We have been here before. The flexi-cap category that our analysts now find sitting comfortably in large caps was itself created six years ago, as the regulator’s answer to nearly the same complaint.
The episode explains why this was always likely and why it will happen again.
In 2020, SEBI examined multi-cap funds and concluded they were not living up to their description. These were sold as go-anywhere products, free to move across large, mid and small companies. Most had settled into large caps and stayed there. In the regulator’s own words, they were not true to the label. The response was the obvious regulatory one: a rule requiring every multi-cap fund to hold at least 25 per cent in each of large, mid and small caps. The diversification investors thought they were buying would actually be there now.

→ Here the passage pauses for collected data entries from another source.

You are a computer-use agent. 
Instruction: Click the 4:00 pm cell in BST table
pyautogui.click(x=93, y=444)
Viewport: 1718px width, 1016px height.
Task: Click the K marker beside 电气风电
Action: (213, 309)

The industry objected, lobbied and was offered a way out that, in hindsight, is revealing. Instead of holding the line, SEBI created a new category altogether. The flexi cap restored the old unconstrained freedom. Most multi-cap funds took the offer, changed their names, and carried on as before. For many schemes, the only real change was the name on the fact sheet.
Today’s average flexi-cap fund keeps around three-fifths of its money in large caps. That figure has moved very little over six years, which included a crash, a recovery and more than one bull market. The freedom handed back in 2020 has, for most funds, gone unused. The tendency the new category was meant to leave behind has reasserted itself within it.
This is the real reason the story deserves your time. It is not a story about flexi caps. It points to a steady pull within active management that neither a fresh label nor a written rule has managed to counter.
The size of the money a manager runs, the career risk of straying from the benchmark, the comfort of holding familiar liquid names: all of these draw managers back to large companies and to the flavour of the day. I have seen this in every multi-cap and multi-asset category over three decades, from the old MIPs and balanced funds to these latest ones.
You can rename a category. You can prescribe its allocations. You cannot force fund managers to have conviction.
A warning here. Regular readers know my usual position. In most months, the sensible response to analysis in these pages is to read it, take the point, and leave your portfolio entirely alone. The impulse to act on every new finding has harmed more investors than any market fall. That advice still stands.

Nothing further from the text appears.